-- Available records follows --
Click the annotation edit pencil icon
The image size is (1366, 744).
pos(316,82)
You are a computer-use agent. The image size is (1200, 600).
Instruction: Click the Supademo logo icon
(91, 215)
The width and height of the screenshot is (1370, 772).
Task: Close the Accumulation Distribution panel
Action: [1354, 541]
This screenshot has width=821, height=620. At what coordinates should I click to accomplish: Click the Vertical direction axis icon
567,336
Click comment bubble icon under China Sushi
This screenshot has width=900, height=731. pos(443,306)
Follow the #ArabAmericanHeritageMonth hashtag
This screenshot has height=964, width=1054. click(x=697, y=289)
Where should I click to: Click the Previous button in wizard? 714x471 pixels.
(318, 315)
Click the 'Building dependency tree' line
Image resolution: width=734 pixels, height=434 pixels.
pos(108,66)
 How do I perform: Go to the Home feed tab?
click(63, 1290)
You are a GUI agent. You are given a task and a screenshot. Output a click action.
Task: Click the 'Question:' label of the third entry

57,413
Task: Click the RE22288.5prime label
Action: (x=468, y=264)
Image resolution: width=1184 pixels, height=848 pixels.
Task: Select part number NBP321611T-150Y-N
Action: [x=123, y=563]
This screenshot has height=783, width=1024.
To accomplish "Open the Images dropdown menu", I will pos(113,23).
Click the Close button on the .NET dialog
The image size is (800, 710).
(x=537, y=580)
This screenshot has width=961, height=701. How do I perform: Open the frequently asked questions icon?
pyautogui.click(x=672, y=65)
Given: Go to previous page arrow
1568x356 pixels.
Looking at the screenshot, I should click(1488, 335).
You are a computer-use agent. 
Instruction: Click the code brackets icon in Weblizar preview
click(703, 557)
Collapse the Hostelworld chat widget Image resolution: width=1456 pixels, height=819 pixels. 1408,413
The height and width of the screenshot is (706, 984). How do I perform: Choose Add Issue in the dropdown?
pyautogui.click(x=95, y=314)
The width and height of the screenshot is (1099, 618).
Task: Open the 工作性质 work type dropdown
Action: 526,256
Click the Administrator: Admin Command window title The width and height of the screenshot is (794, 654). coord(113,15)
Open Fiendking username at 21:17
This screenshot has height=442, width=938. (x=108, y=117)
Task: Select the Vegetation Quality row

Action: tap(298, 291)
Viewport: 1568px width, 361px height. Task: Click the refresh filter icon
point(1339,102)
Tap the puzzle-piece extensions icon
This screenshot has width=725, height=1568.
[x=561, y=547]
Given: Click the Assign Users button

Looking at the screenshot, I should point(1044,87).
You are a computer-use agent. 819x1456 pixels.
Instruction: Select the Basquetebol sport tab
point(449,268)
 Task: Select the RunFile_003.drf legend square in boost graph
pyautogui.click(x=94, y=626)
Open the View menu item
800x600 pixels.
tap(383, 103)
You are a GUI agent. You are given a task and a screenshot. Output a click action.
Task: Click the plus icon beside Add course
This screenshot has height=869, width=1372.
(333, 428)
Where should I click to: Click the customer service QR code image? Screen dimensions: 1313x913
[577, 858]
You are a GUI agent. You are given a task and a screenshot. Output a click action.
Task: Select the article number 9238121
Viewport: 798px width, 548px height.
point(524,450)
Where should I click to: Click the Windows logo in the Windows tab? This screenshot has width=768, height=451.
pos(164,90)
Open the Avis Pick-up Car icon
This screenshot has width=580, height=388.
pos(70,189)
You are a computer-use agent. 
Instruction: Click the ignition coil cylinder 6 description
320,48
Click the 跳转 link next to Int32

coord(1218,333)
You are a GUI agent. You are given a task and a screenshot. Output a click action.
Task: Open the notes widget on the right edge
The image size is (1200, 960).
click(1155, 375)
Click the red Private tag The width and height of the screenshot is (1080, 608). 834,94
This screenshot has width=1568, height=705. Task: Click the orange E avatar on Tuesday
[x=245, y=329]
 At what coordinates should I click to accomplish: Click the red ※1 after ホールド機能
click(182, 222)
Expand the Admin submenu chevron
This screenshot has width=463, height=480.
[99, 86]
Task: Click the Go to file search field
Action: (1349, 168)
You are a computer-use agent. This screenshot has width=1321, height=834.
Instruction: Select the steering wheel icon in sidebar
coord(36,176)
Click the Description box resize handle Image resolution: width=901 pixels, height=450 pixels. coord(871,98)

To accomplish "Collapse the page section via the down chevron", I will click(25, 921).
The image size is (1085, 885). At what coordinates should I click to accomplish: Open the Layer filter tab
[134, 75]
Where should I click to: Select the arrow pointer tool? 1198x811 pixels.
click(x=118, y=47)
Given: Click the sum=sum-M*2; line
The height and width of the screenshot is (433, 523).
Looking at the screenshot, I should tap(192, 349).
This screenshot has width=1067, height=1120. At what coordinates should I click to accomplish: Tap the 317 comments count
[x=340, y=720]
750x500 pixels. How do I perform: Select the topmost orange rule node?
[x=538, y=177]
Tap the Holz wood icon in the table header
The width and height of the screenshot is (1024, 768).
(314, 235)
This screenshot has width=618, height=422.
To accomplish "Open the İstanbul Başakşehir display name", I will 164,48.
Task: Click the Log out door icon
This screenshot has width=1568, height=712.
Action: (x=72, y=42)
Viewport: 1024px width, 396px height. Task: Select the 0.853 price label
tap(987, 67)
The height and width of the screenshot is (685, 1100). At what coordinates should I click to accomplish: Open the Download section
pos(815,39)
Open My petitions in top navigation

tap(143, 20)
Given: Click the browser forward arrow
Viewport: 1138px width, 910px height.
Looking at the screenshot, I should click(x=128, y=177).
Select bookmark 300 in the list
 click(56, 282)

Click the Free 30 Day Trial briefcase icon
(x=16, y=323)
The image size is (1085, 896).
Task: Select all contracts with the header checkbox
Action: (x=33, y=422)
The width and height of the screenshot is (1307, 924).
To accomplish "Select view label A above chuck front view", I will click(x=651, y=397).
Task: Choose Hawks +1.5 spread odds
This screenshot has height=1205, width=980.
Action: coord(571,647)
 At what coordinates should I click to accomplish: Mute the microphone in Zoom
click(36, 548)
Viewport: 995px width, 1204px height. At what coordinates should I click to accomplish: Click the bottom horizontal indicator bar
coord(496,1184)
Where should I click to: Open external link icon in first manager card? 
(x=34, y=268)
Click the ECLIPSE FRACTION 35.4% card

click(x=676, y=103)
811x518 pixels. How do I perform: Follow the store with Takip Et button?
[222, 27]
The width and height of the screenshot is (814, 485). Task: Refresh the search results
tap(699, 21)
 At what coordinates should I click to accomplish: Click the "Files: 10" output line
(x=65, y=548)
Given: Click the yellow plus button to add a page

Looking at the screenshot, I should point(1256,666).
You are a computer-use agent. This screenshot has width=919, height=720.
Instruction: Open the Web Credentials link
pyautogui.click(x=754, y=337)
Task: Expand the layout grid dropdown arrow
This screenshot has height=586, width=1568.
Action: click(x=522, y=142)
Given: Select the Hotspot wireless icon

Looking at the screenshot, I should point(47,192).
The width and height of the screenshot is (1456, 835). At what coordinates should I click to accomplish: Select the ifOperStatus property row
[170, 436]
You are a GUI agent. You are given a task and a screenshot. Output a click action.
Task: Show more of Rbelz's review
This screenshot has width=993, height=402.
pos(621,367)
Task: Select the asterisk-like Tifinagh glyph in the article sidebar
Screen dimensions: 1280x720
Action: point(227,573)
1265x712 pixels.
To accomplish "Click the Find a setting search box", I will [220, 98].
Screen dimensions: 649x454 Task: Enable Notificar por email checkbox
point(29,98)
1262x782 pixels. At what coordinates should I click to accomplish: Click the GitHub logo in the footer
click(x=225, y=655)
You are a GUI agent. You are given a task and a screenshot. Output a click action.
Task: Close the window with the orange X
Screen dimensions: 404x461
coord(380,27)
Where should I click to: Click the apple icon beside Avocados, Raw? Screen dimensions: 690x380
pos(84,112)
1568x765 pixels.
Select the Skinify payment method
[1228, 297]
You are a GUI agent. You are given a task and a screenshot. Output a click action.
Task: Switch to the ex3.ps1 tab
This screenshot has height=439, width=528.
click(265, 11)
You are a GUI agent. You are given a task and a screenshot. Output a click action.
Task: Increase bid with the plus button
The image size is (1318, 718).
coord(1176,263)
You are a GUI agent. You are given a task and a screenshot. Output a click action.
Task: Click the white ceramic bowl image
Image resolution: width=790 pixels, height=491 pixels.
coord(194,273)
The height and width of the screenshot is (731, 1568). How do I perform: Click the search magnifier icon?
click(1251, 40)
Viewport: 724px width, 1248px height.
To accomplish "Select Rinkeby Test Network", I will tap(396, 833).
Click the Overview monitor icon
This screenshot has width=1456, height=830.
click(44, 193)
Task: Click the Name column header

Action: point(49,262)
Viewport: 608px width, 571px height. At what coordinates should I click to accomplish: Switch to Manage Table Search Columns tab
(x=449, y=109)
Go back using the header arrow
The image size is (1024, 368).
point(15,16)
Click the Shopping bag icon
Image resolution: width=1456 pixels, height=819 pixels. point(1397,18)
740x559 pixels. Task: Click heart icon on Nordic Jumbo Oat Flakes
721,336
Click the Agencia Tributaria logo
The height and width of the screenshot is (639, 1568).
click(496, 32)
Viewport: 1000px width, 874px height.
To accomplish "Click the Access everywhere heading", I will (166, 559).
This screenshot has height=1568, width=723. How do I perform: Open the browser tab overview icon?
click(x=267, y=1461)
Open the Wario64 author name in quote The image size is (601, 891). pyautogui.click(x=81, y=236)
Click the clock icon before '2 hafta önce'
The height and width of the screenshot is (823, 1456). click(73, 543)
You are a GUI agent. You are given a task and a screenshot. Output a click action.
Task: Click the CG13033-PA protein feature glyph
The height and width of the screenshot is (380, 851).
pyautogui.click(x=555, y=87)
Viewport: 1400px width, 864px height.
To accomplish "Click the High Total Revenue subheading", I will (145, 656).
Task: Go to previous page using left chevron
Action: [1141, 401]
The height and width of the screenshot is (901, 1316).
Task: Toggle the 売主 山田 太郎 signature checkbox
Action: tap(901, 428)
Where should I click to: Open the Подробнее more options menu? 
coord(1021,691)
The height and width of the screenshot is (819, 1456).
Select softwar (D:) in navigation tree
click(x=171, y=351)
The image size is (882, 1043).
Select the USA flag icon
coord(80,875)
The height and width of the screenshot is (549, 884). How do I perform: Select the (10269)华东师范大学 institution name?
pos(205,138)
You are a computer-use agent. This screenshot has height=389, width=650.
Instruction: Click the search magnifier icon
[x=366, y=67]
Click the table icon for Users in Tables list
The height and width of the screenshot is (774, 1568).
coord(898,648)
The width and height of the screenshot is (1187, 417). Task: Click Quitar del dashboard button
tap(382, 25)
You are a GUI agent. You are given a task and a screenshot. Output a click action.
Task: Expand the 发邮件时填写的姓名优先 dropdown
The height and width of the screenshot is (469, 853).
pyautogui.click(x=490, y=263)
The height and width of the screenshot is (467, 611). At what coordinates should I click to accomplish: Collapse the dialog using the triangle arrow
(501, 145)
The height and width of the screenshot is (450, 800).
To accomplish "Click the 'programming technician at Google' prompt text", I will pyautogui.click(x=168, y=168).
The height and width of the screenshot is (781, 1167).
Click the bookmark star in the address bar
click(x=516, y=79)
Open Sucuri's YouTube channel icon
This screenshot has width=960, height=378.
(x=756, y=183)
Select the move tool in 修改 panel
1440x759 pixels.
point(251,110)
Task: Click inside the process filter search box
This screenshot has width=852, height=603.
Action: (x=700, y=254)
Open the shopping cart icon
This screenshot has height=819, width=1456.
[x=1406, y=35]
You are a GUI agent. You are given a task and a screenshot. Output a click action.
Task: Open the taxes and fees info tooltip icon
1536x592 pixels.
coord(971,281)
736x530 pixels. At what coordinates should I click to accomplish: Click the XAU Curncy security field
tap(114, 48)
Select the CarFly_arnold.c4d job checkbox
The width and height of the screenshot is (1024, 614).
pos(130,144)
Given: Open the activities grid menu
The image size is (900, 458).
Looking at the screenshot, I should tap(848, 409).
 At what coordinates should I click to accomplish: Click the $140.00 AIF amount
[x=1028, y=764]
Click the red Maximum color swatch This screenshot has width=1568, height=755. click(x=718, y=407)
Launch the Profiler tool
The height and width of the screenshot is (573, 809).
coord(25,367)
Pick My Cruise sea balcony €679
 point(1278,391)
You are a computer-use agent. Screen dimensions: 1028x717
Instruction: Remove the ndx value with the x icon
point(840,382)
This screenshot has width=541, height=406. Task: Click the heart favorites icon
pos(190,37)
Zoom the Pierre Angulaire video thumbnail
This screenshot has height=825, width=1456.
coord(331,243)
-- Available records concluded --
* **Instructions for the task**: Looking at the data above, count each line that holds the word "grid" and report the count alone.

* **Answer box**: 2